Objective - Can you repeat the data starting at the line containing "You are a GUI" and ending at the line containing "click(x=341, y=599)", swapping "agent" for "assistant" and leaving everything else unchanged?

--- START OF Input for this task ---

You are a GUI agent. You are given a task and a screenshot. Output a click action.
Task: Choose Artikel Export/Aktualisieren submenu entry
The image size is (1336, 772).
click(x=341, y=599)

--- END OF Input for this task ---
--- START OF Input for this task ---

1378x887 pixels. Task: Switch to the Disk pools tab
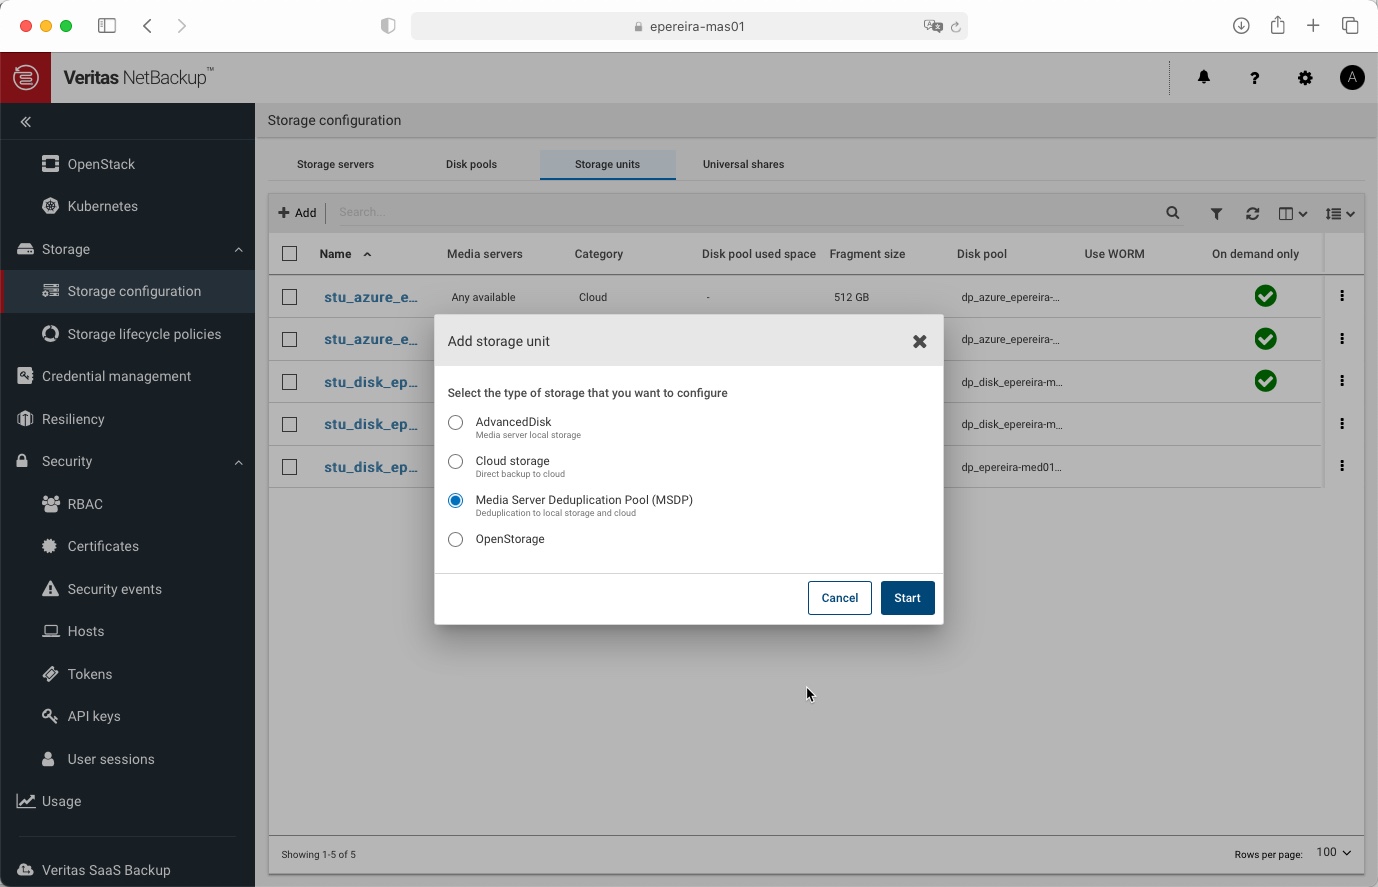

--- END OF Input for this task ---

Answer for the task -
You are a GUI assistant. You are given a task and a screenshot. Output a click action.
Task: Choose Artikel Export/Aktualisieren submenu entry
The image size is (1336, 772).
click(x=341, y=599)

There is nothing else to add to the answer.